(Data excerpts)

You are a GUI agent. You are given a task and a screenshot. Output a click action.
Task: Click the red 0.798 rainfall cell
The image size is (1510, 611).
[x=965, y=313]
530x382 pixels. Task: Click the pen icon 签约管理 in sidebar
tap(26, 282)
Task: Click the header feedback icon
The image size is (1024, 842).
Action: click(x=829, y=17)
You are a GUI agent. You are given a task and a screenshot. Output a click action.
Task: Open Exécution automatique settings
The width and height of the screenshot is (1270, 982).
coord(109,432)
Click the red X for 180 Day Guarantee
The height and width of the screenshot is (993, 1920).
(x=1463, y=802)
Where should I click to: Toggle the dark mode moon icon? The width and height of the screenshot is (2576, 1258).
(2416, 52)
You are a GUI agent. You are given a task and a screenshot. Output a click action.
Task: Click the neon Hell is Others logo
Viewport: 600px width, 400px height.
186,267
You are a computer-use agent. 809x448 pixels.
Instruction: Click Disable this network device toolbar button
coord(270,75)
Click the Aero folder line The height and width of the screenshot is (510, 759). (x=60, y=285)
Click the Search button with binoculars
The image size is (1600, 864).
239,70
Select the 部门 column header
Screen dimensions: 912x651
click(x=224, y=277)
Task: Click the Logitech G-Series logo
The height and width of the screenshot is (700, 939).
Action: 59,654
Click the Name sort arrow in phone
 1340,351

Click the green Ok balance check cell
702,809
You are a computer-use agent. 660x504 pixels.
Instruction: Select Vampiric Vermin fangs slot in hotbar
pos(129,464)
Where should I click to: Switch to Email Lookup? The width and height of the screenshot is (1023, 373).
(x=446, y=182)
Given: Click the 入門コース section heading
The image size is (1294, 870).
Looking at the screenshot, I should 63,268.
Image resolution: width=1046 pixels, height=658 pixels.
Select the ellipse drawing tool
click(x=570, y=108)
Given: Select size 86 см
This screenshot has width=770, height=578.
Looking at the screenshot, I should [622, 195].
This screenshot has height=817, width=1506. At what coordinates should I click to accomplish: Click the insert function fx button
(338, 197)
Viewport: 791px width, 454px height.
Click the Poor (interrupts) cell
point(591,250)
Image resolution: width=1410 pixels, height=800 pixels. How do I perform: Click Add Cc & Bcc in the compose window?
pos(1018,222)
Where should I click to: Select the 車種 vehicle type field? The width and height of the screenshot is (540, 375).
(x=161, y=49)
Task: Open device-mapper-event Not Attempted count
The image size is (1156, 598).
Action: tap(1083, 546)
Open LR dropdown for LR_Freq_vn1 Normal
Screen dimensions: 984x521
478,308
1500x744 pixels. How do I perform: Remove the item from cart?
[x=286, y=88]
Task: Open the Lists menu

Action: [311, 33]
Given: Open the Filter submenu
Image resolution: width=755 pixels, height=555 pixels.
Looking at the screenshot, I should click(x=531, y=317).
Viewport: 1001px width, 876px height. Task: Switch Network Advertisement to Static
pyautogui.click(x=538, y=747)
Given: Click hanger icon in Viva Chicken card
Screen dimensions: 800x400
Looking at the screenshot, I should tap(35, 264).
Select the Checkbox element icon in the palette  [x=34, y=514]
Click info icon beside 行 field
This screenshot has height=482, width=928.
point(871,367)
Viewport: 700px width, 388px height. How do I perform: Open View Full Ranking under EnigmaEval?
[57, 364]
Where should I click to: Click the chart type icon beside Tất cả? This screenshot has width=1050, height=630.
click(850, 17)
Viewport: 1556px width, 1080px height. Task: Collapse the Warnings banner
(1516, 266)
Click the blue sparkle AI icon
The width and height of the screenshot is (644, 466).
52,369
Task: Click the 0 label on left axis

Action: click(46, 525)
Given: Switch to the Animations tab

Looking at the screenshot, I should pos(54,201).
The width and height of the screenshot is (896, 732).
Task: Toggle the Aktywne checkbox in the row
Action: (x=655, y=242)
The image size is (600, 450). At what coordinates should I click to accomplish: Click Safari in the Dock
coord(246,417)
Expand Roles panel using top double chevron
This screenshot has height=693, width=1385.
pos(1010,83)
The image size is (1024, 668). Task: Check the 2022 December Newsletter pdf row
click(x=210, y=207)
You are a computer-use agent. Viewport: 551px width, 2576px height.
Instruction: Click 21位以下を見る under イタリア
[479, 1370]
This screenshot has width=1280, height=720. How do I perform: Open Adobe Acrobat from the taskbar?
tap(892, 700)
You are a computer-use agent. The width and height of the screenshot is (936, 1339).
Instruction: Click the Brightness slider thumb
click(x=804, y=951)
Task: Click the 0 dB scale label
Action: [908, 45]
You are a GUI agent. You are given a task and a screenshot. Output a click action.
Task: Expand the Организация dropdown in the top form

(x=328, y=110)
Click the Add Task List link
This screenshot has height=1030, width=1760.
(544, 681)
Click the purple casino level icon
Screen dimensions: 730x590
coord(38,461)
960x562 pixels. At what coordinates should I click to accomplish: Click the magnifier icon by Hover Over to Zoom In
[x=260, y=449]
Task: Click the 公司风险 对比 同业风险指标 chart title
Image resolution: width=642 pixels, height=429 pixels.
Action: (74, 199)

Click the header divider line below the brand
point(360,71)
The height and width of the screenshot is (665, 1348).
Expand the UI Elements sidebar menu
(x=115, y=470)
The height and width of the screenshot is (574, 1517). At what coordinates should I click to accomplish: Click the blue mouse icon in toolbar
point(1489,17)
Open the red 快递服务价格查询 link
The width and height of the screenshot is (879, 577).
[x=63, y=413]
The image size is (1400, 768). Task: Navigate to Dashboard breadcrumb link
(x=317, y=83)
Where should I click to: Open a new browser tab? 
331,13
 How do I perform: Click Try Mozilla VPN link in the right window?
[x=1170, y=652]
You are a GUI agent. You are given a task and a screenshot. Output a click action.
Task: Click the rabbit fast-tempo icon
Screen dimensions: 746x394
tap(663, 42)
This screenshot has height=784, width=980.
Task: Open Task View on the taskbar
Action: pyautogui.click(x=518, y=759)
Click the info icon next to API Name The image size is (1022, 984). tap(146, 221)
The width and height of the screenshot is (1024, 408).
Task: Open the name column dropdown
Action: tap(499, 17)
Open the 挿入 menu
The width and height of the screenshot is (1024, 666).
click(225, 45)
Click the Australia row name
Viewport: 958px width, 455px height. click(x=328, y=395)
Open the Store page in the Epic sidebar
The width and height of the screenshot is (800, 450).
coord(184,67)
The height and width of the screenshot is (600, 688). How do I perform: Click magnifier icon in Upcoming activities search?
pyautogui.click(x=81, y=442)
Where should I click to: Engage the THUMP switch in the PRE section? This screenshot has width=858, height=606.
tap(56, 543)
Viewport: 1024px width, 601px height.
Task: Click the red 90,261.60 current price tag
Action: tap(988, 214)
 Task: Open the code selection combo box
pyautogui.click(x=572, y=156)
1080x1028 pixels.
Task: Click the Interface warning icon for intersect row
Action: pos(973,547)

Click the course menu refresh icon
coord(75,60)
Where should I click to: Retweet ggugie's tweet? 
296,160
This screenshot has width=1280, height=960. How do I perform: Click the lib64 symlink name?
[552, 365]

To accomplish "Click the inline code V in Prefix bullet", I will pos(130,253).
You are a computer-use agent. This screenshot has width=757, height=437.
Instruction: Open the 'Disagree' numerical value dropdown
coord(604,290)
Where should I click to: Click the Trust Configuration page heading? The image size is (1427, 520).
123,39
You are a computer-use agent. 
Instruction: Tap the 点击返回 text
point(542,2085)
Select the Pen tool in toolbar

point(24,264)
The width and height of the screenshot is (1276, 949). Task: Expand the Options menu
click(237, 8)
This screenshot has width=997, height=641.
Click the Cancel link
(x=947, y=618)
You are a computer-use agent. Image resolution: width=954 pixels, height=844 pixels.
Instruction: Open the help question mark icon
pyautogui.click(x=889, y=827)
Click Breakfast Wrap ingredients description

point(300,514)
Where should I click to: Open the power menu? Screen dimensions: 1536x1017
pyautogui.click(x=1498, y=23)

> [Work instructions] The response should contain only a verbatim copy of the lines from the line with "Instruction: Open the help question mark icon" to the final line of the records.

> [Problem solution]
Instruction: Open the help question mark icon
pyautogui.click(x=889, y=827)
Click Breakfast Wrap ingredients description

point(300,514)
Where should I click to: Open the power menu? Screen dimensions: 1536x1017
pyautogui.click(x=1498, y=23)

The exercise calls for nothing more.